[Recorded information — start]

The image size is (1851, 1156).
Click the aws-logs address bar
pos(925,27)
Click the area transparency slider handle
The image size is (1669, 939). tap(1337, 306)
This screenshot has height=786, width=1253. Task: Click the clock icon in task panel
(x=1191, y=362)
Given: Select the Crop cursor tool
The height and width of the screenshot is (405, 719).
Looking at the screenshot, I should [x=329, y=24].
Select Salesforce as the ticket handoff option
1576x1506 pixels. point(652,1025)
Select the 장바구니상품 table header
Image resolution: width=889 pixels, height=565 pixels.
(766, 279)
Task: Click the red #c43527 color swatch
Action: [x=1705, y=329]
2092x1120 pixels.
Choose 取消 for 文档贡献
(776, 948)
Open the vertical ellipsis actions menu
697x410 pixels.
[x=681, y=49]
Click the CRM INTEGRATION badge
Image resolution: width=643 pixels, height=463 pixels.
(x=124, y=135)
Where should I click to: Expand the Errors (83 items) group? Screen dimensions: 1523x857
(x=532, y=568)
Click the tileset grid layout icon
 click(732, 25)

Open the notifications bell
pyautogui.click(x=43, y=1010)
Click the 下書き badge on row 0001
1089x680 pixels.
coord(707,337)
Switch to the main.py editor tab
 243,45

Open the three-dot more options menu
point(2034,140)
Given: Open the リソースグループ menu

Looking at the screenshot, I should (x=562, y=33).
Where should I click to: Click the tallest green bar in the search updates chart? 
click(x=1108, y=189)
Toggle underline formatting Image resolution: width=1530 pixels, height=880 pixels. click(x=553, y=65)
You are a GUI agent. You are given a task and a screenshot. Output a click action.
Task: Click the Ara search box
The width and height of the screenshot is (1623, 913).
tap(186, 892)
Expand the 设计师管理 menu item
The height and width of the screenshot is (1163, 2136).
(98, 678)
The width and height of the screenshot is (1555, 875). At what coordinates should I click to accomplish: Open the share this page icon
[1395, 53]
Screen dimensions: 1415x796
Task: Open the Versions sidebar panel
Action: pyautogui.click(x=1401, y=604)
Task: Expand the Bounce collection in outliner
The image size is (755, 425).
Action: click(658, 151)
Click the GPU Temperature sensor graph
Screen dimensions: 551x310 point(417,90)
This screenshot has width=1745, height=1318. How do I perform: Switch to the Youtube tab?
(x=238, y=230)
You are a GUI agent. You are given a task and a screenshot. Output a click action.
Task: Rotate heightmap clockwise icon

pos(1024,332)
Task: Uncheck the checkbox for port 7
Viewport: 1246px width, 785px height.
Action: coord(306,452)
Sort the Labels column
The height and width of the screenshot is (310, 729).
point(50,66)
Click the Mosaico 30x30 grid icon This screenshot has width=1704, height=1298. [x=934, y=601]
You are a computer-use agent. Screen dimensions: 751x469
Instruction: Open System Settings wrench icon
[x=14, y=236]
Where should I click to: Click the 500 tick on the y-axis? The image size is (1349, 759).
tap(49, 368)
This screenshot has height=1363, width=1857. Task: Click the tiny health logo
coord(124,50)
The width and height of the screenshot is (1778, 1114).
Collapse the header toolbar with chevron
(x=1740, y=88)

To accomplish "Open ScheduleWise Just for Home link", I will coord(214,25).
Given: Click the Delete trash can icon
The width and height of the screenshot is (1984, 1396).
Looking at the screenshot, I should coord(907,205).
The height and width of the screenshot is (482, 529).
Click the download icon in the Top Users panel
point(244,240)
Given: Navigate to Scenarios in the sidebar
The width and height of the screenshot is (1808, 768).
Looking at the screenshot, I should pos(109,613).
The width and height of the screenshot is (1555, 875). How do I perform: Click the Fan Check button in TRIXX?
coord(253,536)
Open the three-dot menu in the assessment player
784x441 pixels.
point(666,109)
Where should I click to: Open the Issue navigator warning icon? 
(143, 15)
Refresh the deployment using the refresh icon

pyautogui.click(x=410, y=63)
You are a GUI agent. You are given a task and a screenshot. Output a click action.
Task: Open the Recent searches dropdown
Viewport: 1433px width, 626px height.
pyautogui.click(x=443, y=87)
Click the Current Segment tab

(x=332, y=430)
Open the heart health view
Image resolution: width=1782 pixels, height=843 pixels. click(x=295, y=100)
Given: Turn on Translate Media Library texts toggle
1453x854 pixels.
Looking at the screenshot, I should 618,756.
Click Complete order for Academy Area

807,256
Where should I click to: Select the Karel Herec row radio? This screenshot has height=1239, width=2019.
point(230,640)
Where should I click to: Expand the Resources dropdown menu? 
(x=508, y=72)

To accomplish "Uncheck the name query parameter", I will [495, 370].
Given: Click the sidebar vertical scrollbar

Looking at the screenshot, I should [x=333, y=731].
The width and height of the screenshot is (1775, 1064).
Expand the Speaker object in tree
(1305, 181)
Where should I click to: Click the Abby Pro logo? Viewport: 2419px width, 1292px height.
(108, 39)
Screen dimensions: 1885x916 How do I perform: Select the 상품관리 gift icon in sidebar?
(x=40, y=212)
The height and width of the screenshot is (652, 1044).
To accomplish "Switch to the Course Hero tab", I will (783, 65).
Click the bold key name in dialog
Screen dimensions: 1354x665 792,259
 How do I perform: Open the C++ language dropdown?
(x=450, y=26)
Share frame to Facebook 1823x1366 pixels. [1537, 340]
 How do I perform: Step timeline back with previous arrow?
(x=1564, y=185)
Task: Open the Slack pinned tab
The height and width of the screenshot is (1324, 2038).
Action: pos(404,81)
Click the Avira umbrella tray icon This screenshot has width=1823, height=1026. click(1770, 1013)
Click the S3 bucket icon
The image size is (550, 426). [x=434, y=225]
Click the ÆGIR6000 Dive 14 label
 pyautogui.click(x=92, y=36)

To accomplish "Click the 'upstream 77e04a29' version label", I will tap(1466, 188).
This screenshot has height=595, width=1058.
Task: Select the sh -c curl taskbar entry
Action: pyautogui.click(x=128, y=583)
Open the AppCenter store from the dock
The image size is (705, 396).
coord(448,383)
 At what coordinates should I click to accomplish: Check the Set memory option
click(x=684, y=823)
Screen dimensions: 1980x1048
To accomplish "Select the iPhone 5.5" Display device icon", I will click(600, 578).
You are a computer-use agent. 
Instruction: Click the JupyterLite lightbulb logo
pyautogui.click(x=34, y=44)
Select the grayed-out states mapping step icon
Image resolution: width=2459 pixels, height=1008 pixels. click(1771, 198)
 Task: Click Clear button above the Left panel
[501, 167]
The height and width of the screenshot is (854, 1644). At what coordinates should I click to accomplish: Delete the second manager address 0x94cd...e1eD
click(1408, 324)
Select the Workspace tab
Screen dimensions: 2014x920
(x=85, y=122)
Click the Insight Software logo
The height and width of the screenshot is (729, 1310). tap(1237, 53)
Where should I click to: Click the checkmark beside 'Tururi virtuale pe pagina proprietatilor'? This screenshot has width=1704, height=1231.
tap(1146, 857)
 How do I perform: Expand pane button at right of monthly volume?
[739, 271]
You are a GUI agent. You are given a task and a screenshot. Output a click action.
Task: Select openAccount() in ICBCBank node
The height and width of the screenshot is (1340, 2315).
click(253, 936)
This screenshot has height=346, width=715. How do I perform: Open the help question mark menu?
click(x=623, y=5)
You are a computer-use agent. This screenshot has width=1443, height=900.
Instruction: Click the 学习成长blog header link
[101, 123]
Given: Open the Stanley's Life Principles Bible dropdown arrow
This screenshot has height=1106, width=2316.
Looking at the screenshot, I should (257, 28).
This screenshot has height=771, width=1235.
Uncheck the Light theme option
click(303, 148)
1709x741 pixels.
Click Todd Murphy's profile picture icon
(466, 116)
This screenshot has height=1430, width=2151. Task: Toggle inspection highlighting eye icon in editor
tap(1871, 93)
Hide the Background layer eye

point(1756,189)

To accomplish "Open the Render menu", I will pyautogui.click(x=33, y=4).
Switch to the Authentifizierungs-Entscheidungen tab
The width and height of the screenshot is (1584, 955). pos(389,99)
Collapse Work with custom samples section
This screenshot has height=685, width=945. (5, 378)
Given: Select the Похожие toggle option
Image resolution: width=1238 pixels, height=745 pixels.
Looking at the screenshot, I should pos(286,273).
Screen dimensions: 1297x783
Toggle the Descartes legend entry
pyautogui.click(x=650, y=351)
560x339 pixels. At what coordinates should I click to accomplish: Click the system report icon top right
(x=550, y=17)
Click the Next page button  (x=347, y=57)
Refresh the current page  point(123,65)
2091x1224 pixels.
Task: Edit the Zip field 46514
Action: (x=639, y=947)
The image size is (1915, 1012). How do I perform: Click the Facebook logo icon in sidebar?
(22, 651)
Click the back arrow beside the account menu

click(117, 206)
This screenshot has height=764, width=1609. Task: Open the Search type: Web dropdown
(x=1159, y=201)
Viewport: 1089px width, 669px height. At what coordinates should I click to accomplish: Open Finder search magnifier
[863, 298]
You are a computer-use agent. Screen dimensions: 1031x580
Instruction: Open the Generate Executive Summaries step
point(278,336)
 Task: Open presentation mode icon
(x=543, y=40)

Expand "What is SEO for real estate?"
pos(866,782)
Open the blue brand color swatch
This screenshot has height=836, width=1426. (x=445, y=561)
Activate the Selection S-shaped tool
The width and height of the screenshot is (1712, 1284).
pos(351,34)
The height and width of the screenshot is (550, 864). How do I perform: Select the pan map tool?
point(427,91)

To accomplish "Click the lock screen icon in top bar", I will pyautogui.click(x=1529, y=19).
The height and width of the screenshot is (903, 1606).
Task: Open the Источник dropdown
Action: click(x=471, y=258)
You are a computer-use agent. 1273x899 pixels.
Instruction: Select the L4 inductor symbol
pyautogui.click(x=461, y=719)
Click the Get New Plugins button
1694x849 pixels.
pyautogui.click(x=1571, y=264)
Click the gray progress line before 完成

[Recorded information — finish]

**Exercise requirements**: Only this range is to be output: the line that contains "Screen dimensions: 1297x783" through the last line of the records above, both inclusive.

**Response**:
Screen dimensions: 1297x783
Toggle the Descartes legend entry
pyautogui.click(x=650, y=351)
560x339 pixels. At what coordinates should I click to accomplish: Click the system report icon top right
(x=550, y=17)
Click the Next page button  (x=347, y=57)
Refresh the current page  point(123,65)
2091x1224 pixels.
Task: Edit the Zip field 46514
Action: (x=639, y=947)
The image size is (1915, 1012). How do I perform: Click the Facebook logo icon in sidebar?
(22, 651)
Click the back arrow beside the account menu

click(117, 206)
This screenshot has height=764, width=1609. Task: Open the Search type: Web dropdown
(x=1159, y=201)
Viewport: 1089px width, 669px height. At what coordinates should I click to accomplish: Open Finder search magnifier
[863, 298]
You are a computer-use agent. Screen dimensions: 1031x580
Instruction: Open the Generate Executive Summaries step
point(278,336)
 Task: Open presentation mode icon
(x=543, y=40)

Expand "What is SEO for real estate?"
pos(866,782)
Open the blue brand color swatch
This screenshot has height=836, width=1426. (x=445, y=561)
Activate the Selection S-shaped tool
The width and height of the screenshot is (1712, 1284).
pos(351,34)
The height and width of the screenshot is (550, 864). How do I perform: Select the pan map tool?
point(427,91)

To accomplish "Click the lock screen icon in top bar", I will pyautogui.click(x=1529, y=19).
The height and width of the screenshot is (903, 1606).
Task: Open the Источник dropdown
Action: click(x=471, y=258)
You are a computer-use agent. 1273x899 pixels.
Instruction: Select the L4 inductor symbol
pyautogui.click(x=461, y=719)
Click the Get New Plugins button
1694x849 pixels.
pyautogui.click(x=1571, y=264)
Click the gray progress line before 完成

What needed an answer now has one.